- _About this task_: For the listing below, report all lines that hold the word "status".

*** Opening of Records supplied ***

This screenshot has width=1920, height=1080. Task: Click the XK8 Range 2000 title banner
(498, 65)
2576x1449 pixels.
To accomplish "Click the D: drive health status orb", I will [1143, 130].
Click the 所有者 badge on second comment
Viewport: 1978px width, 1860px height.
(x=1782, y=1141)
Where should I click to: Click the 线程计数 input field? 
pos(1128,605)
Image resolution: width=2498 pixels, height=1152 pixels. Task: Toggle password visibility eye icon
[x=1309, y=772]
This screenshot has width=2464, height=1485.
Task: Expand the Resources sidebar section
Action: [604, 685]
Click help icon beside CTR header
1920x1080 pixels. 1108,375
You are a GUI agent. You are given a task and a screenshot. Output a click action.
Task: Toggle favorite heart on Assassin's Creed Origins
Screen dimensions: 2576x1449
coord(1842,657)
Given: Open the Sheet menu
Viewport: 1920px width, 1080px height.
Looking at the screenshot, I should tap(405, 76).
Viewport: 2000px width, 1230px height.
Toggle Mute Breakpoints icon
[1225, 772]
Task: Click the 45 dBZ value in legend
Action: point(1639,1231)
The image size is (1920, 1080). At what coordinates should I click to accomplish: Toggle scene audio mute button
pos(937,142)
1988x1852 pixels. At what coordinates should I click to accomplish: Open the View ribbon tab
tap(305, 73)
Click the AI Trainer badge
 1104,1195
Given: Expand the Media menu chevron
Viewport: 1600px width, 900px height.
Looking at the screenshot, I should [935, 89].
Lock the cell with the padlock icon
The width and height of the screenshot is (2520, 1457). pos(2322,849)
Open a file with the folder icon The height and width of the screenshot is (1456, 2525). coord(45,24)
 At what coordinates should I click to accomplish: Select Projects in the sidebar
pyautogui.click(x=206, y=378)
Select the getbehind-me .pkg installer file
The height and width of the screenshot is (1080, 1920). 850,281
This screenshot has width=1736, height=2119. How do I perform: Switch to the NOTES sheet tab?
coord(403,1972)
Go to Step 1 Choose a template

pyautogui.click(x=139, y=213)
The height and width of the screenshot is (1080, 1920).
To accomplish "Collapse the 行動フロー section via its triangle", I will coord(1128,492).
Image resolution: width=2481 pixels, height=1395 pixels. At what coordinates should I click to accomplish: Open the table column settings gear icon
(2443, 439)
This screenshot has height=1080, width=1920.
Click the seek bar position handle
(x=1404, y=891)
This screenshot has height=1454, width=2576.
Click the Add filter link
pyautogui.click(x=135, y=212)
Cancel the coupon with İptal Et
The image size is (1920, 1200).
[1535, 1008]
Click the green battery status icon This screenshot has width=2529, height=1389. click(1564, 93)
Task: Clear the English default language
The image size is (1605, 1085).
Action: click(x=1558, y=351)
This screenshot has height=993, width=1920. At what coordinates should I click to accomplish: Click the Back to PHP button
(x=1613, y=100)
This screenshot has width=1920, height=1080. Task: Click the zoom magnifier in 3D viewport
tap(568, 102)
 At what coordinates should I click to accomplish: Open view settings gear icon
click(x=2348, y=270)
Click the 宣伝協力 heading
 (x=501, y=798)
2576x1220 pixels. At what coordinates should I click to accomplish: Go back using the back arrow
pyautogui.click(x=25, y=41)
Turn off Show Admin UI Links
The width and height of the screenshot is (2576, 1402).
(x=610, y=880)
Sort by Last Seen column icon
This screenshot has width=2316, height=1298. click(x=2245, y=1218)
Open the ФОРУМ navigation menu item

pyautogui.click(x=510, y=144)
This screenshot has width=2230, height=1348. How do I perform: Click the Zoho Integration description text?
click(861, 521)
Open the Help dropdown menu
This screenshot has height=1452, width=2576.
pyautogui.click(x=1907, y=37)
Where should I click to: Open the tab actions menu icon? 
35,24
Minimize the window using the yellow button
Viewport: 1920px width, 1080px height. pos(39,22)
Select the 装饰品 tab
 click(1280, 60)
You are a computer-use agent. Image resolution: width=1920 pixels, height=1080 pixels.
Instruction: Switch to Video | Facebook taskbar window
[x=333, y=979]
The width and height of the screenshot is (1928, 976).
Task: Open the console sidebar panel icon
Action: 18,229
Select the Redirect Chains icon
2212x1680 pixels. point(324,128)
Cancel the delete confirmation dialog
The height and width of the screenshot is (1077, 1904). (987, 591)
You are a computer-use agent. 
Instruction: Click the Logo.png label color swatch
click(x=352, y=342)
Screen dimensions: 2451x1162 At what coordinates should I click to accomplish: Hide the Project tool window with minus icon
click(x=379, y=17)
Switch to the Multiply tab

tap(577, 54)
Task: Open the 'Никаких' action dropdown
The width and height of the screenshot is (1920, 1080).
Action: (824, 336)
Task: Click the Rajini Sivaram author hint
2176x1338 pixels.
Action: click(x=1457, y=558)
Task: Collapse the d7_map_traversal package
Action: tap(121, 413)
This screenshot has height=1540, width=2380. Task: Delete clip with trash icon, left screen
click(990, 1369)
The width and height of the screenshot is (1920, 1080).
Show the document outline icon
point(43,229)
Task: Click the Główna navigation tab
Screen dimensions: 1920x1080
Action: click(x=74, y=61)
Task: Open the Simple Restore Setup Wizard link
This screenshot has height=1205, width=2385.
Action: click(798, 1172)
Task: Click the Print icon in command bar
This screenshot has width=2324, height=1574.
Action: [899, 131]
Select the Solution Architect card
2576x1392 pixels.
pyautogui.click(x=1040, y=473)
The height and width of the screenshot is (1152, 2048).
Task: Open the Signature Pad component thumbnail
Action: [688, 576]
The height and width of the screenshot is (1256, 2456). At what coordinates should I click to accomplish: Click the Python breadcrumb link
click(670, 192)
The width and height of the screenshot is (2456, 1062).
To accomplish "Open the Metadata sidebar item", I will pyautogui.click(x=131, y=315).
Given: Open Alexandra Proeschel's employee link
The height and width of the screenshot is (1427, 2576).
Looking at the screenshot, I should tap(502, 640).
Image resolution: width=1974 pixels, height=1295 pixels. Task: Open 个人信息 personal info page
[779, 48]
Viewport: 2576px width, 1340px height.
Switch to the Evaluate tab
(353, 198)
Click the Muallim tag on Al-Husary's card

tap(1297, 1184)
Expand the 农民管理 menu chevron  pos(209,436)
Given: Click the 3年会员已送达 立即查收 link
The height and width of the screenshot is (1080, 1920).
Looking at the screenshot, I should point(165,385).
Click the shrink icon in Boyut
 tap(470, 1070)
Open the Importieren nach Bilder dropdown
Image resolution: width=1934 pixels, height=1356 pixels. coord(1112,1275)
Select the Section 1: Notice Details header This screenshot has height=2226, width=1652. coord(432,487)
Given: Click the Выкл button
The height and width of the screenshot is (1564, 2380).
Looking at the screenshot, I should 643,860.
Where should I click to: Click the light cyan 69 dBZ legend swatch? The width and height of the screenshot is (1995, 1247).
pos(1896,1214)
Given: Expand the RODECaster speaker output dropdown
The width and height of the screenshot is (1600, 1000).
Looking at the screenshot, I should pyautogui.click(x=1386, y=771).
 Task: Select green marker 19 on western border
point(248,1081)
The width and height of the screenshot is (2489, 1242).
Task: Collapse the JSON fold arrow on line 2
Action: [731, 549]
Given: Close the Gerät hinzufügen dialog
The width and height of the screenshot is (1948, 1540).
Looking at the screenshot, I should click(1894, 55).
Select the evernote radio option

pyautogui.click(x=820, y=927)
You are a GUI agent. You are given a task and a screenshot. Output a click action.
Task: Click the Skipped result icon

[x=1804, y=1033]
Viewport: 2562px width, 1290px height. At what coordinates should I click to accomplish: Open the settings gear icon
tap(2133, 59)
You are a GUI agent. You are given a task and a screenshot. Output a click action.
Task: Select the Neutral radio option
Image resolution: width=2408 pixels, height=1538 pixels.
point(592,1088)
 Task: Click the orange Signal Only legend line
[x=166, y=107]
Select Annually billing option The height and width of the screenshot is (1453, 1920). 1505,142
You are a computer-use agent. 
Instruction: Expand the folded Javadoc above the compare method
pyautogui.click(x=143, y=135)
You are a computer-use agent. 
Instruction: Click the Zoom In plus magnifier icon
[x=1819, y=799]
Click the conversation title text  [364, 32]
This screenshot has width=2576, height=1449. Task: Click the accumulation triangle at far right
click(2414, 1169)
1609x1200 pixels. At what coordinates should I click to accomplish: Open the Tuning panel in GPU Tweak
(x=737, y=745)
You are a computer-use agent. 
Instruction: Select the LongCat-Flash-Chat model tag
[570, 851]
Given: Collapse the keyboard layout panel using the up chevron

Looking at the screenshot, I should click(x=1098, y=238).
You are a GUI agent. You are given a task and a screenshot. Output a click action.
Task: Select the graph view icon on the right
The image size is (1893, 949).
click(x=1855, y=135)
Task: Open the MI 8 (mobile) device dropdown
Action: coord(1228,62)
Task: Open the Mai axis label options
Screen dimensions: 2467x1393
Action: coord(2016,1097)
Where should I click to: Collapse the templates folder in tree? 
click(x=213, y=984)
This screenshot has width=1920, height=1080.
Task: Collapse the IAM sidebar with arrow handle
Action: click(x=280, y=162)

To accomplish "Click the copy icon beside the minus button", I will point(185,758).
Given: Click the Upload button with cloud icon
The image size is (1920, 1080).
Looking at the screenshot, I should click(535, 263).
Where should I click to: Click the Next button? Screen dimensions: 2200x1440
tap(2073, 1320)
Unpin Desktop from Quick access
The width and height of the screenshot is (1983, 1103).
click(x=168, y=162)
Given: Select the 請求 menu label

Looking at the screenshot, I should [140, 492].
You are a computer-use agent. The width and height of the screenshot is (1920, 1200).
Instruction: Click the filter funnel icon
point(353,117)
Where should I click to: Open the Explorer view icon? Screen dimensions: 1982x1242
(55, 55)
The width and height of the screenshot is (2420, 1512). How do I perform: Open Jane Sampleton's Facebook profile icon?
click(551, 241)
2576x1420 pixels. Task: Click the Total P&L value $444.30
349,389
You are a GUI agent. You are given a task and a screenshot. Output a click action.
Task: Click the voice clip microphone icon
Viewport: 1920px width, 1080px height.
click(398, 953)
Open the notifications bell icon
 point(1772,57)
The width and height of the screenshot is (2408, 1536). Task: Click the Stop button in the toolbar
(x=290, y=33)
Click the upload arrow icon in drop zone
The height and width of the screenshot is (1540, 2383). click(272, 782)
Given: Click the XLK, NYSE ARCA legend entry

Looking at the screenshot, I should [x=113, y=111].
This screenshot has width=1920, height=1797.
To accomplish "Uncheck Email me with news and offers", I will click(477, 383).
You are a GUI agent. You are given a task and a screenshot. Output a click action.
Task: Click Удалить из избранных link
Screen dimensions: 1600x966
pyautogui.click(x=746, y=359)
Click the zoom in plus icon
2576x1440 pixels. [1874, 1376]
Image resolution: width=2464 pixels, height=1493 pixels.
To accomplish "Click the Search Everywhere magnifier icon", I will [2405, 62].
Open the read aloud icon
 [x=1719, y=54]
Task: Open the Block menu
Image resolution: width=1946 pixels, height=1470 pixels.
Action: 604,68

*** Close of Records supplied ***

- _Exercise answer_:
To accomplish "Click the D: drive health status orb", I will [1143, 130].
Click the green battery status icon This screenshot has width=2529, height=1389. click(1564, 93)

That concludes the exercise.